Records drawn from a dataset
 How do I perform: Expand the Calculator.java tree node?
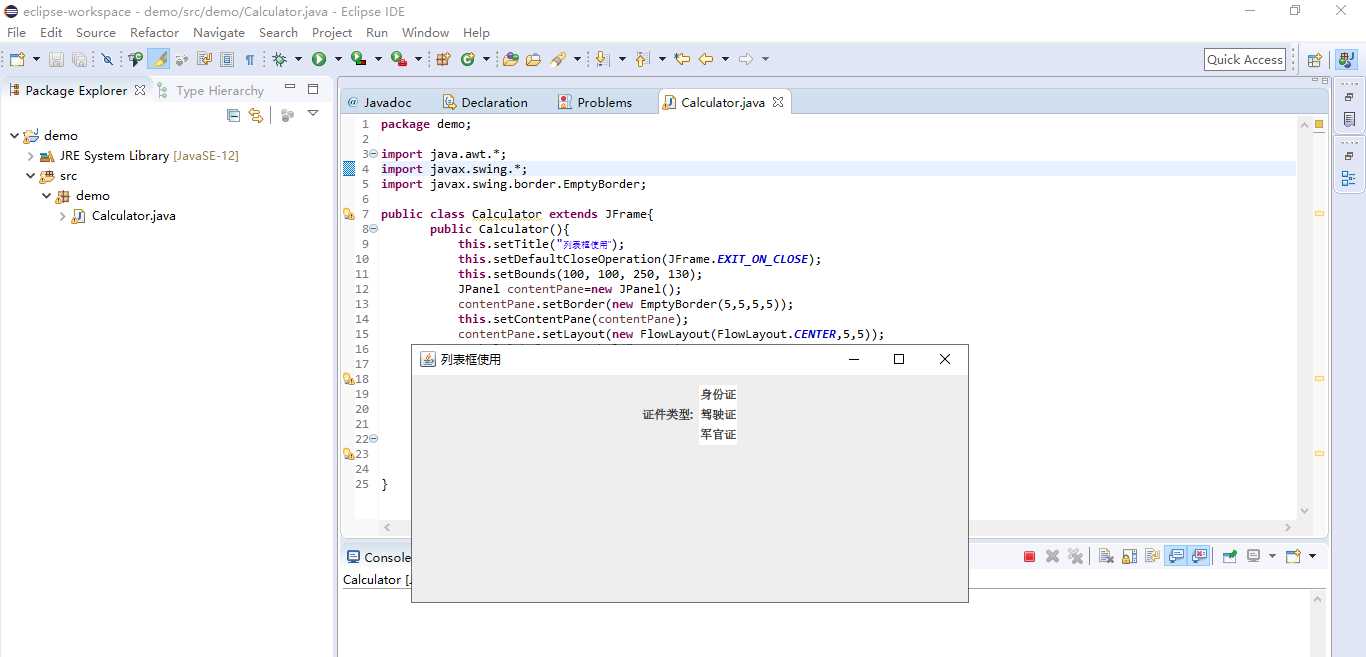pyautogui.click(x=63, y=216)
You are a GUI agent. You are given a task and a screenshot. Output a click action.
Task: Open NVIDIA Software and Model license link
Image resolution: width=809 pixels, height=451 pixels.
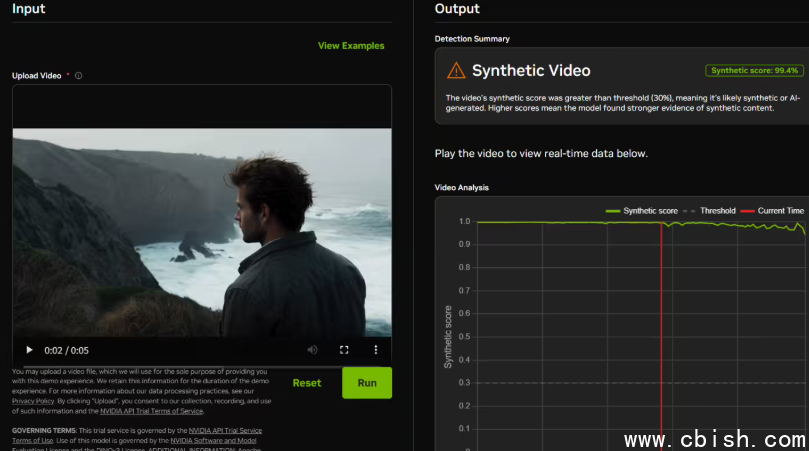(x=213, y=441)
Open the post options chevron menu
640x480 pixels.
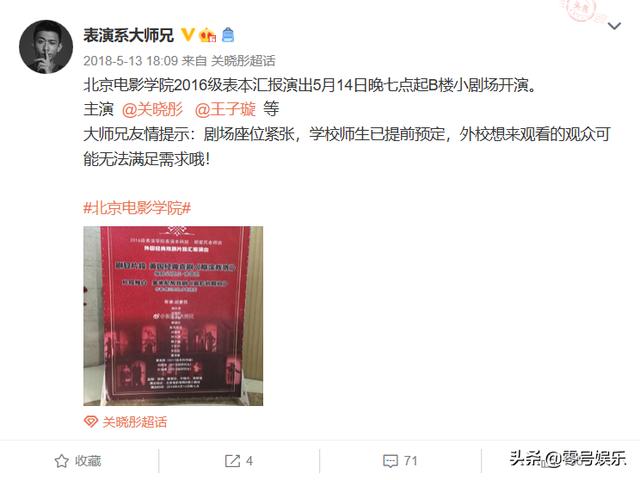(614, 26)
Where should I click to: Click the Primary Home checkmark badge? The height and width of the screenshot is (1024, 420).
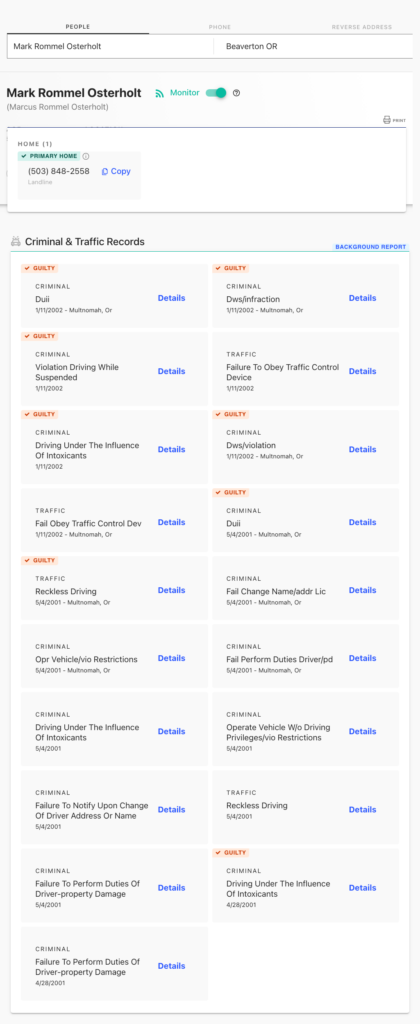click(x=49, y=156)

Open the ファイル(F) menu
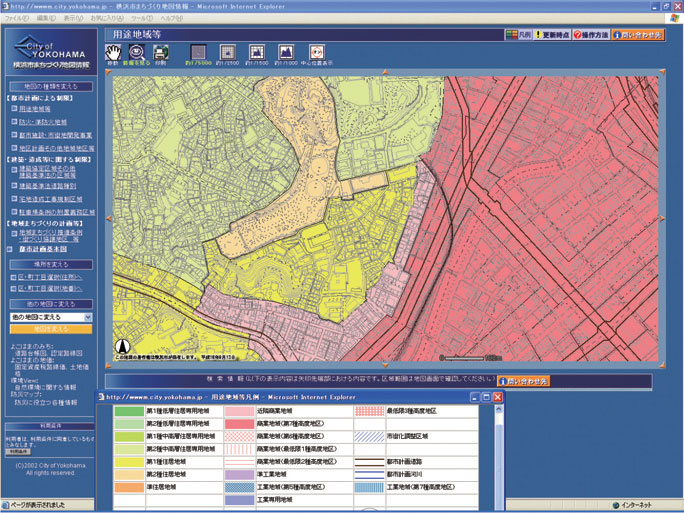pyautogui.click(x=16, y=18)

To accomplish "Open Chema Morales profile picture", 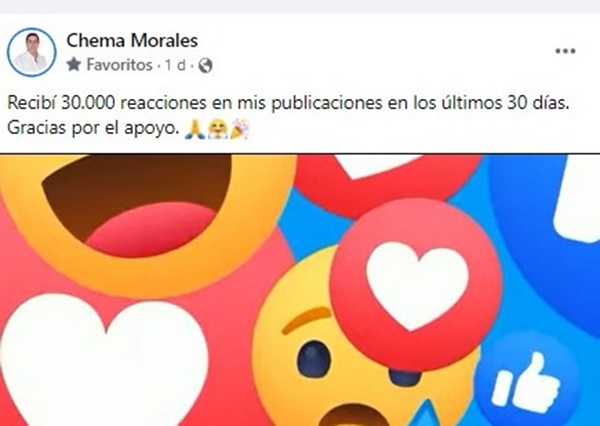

- **WHAT YOU HAVE TO DO**
In your copy, restate the data above word for word but leave out any picture.

- **RESULT OF THIS TASK**
 How do I perform: Expand the Calculator.java tree node?
pyautogui.click(x=63, y=216)
You are a GUI agent. You are given a task and a screenshot. Output a click action.
Task: Open NVIDIA Software and Model license link
Image resolution: width=809 pixels, height=451 pixels.
(x=213, y=441)
Open the post options chevron menu
640x480 pixels.
(614, 26)
Where should I click to: Click the Primary Home checkmark badge? The height and width of the screenshot is (1024, 420).
click(x=49, y=156)

Open the ファイル(F) menu
pyautogui.click(x=16, y=18)

To accomplish "Open Chema Morales profile picture", 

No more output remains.